The claim in question was to rosiglitazone, an anti-diabetic drug in the thiazolidinedione class of drugs. The primary screen in question was a single murine oral glucose tolerance test, run at only a single dosage level [99-101]. The holding was expressly not based on sound prediction. GSK had not run a sound prediction argument at all [77]; this may have been because the test results on rosiglitazone were not disclosed in the patent itself, as they had reached the patent department too late to be included [32j], and so GSK anticipated trouble with requirement that the factual basis for sound prediction be disclosed. (A similar primary screen on a different compound was the only test data in the patent itself.)
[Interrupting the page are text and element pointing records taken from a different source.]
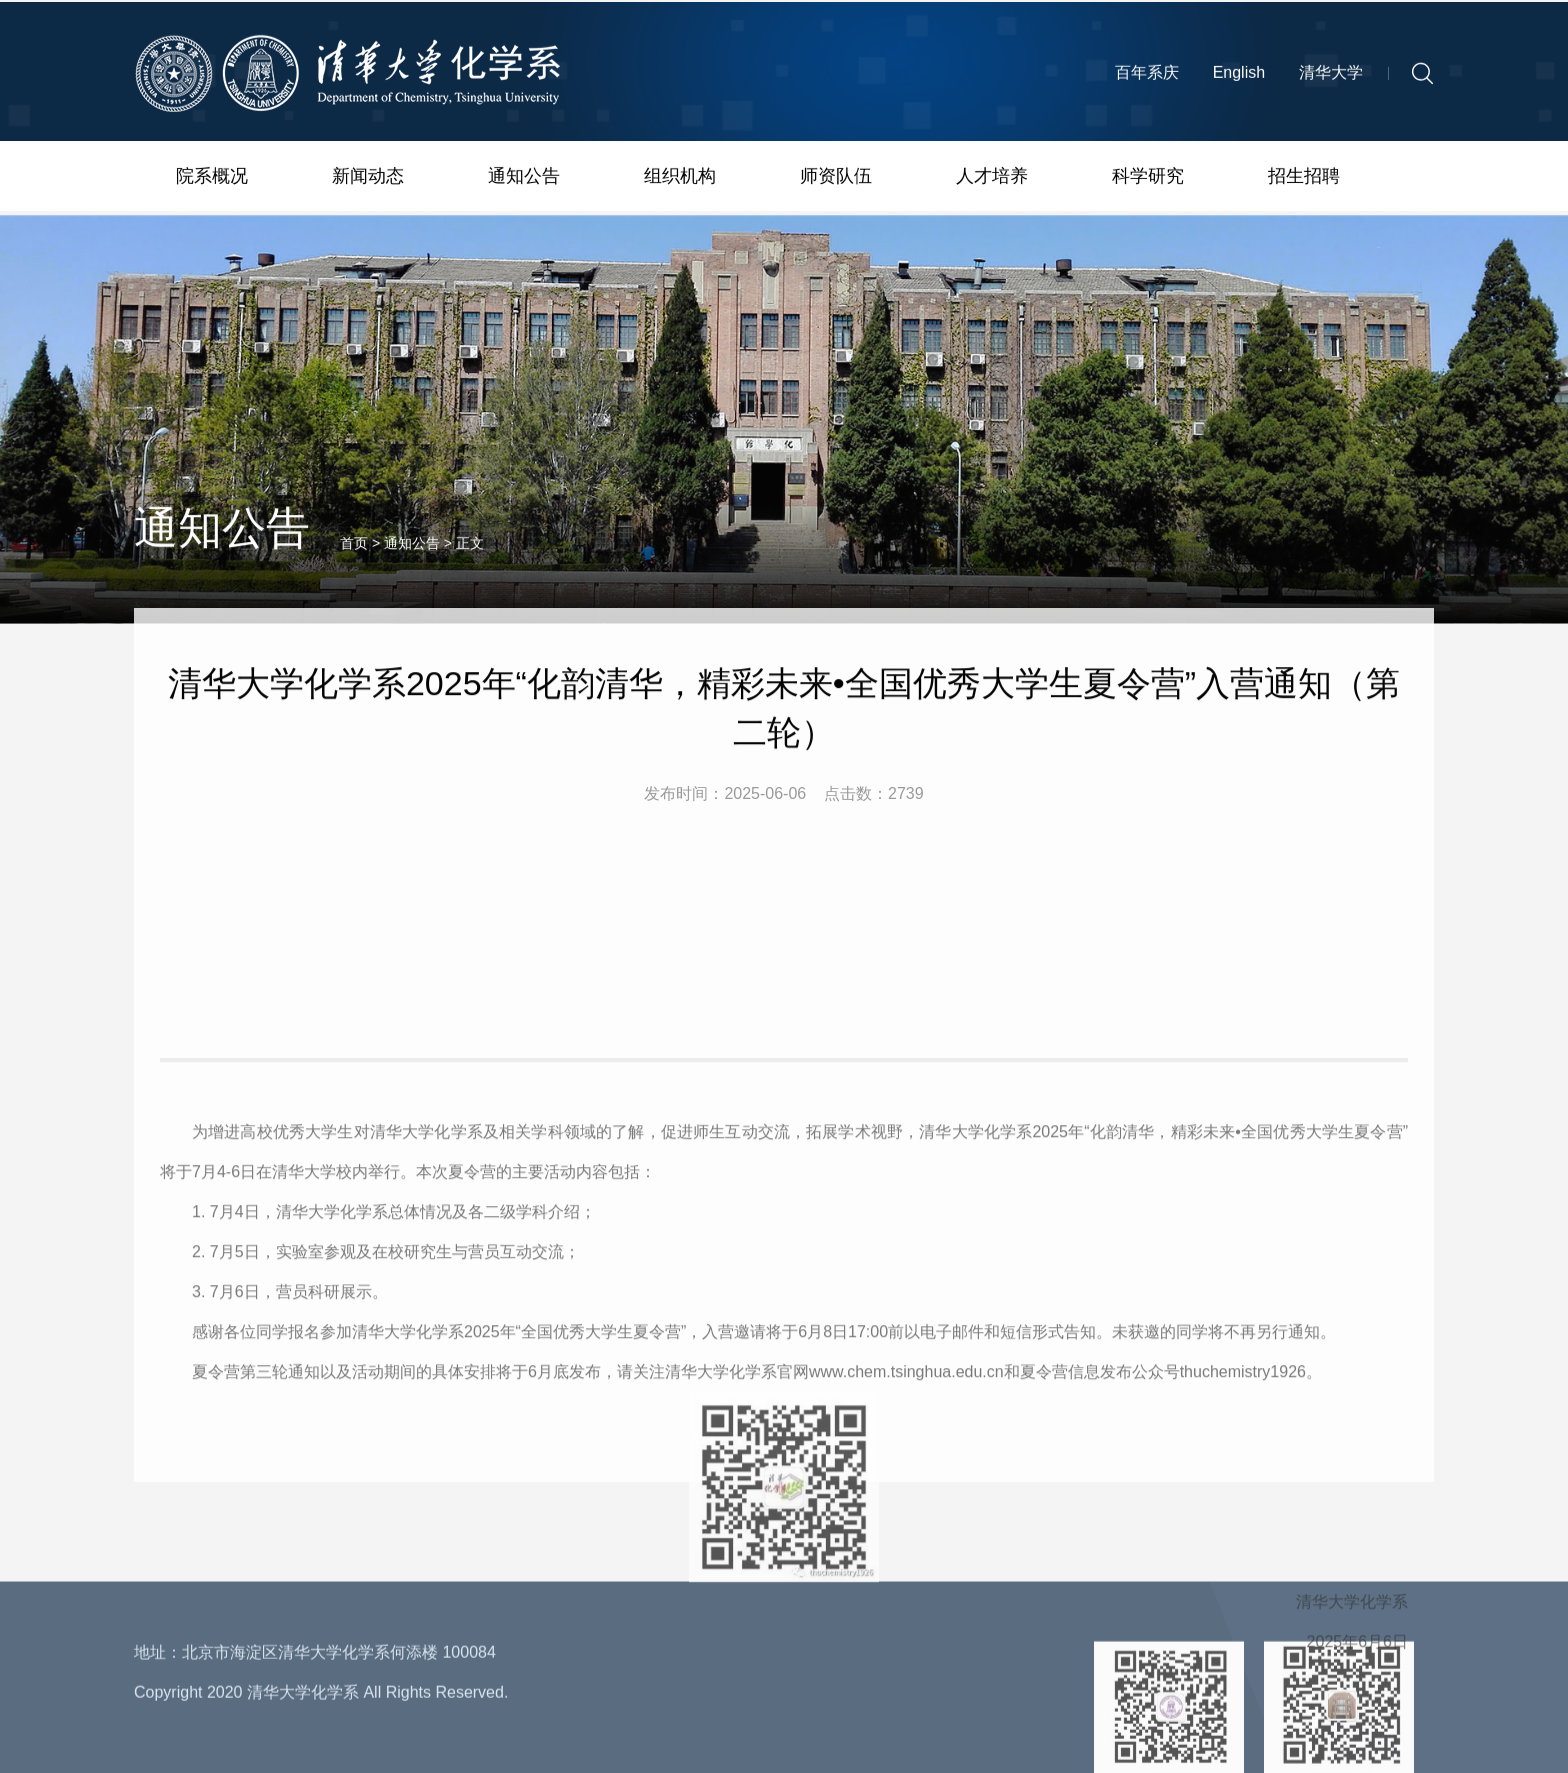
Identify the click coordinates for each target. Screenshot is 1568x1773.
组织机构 (680, 179)
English (1239, 77)
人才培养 (992, 179)
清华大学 (1331, 77)
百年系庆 (1147, 77)
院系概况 (212, 179)
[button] (1422, 78)
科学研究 (1148, 179)
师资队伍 (836, 179)
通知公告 (524, 179)
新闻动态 (368, 179)
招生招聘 (1304, 179)
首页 (354, 560)
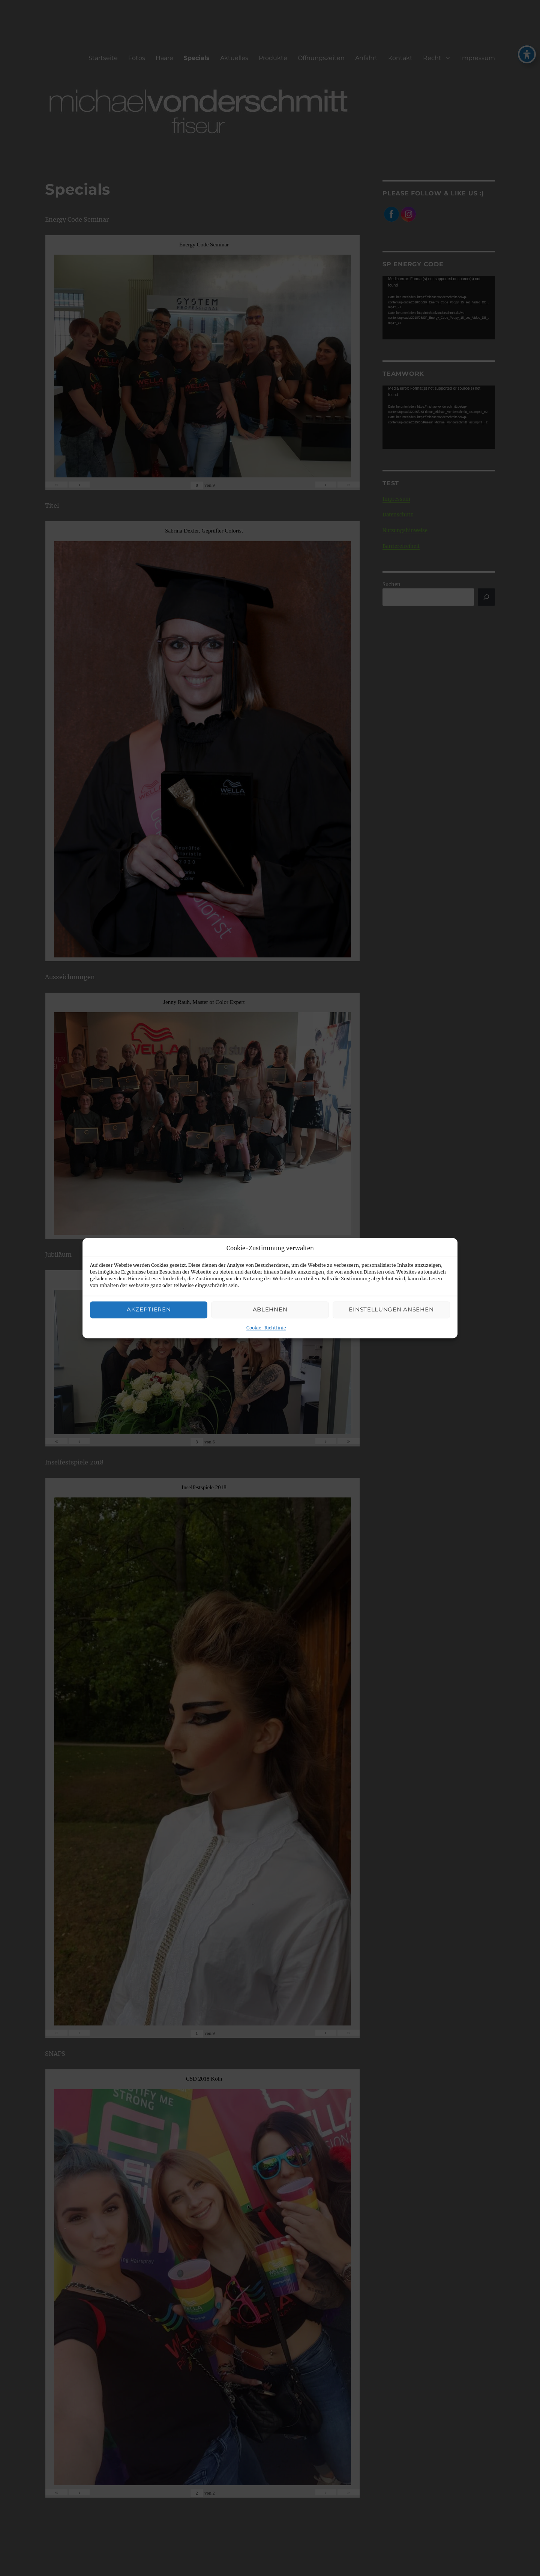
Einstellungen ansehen (391, 1309)
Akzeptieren (149, 1309)
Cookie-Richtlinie (266, 1328)
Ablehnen (270, 1309)
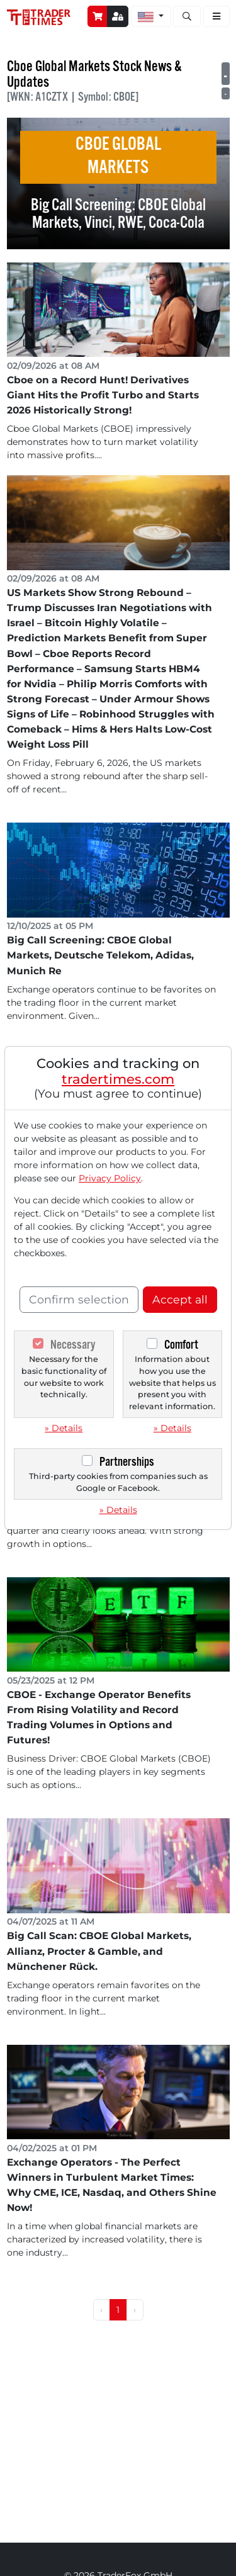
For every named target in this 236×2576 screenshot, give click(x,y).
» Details (63, 1428)
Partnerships (126, 1461)
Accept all (180, 1299)
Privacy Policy (110, 1178)
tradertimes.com (118, 1079)
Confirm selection (79, 1299)
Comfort (181, 1344)
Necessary (72, 1344)
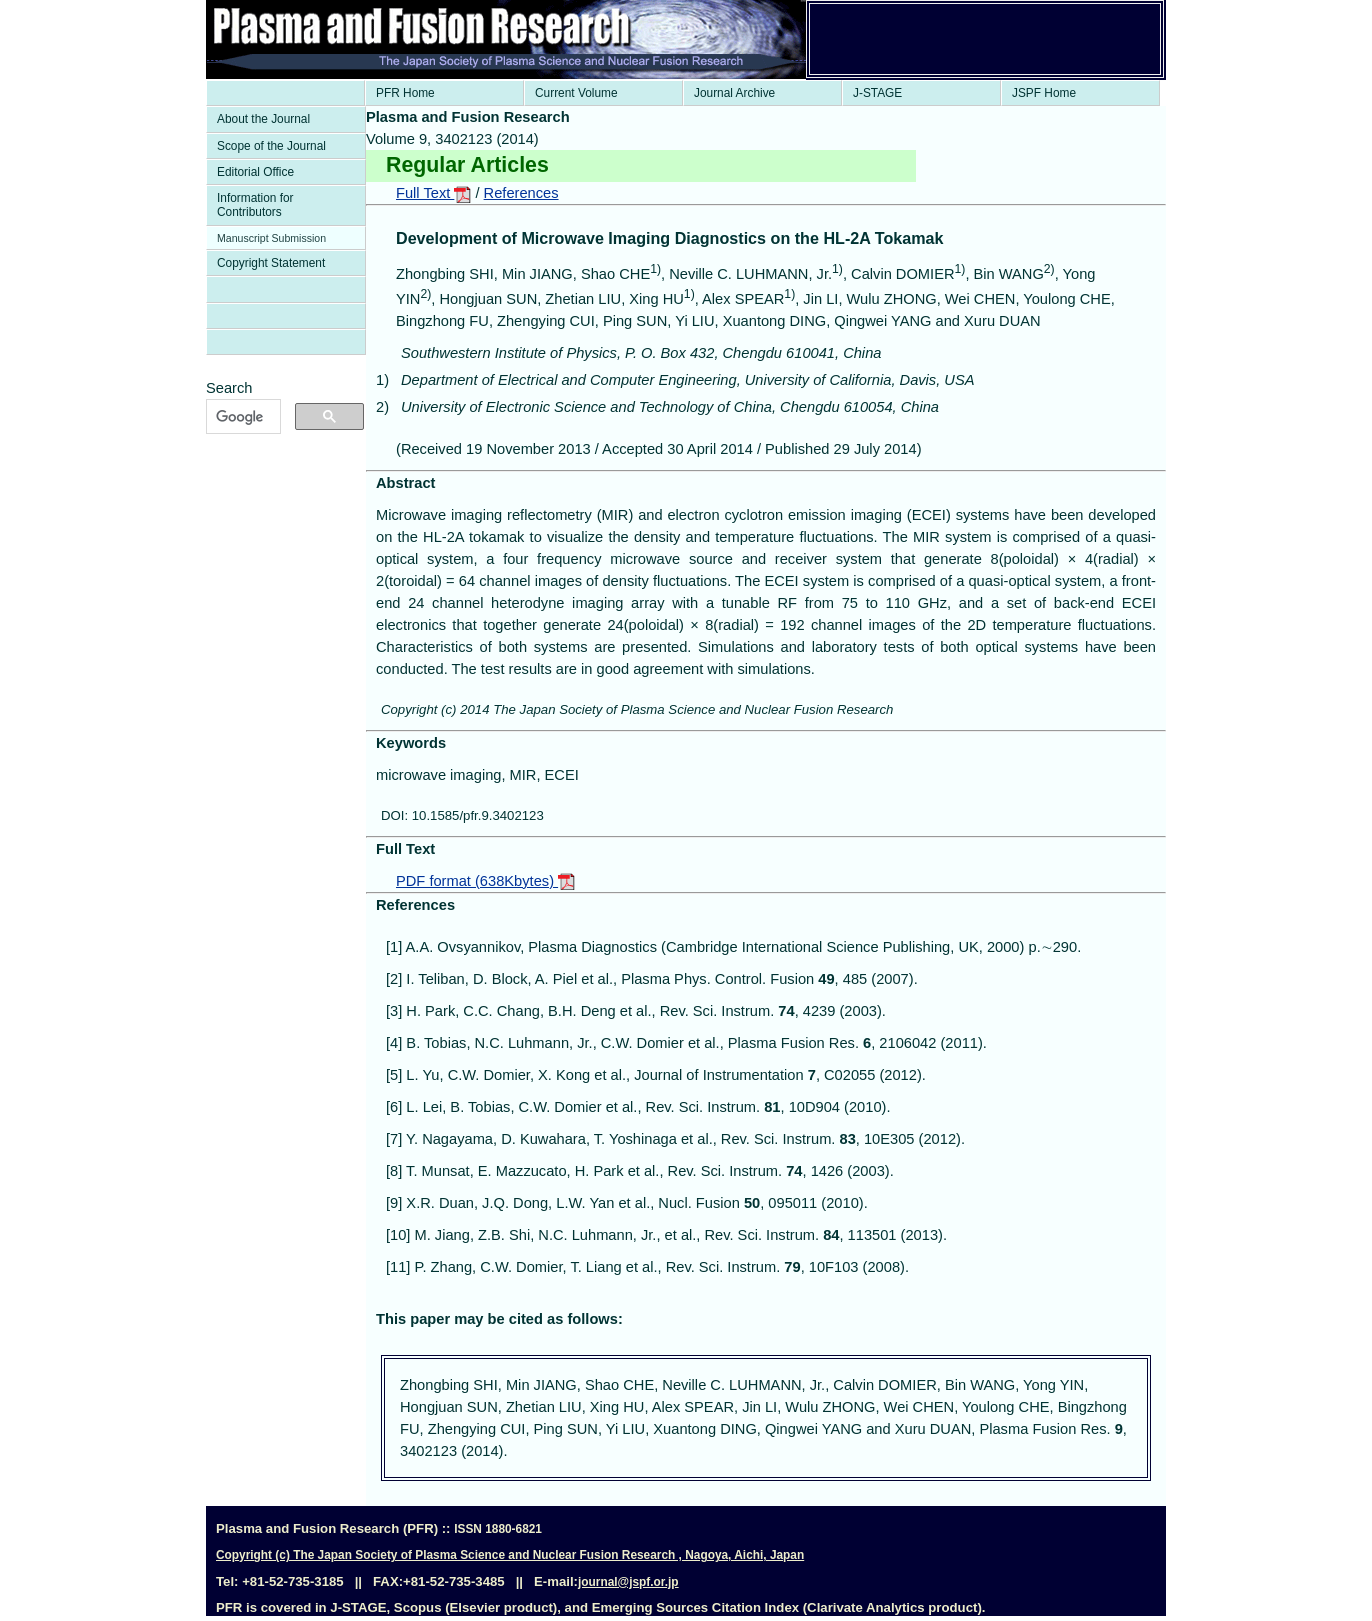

A caveat is that this holding was premised on the particular promise of the patent, which was interpreted [98] as promising only that the claimed compounds were better than nothing (ie a control), and that they were of potential use in treating hypoglycaemia. A patent which promised more might require a correspondingly greater demonstration of utility. (I will discuss problems raised by the focus on the promise of the patent in a subsequent post.) Also, in principle it might be that a different primary screen, or different results, would not satisfy the requirement. Nonetheless, this decision does establish a low threshold for demonstrated utility in pharmaceutical patents. This is consistent with the “scintilla of utility” standard that is generally applicable when the patent itself does not establish a higher threshold: Pfizer v. Novopharm / sildenafil (NOC) 2010 FCA 242 [94].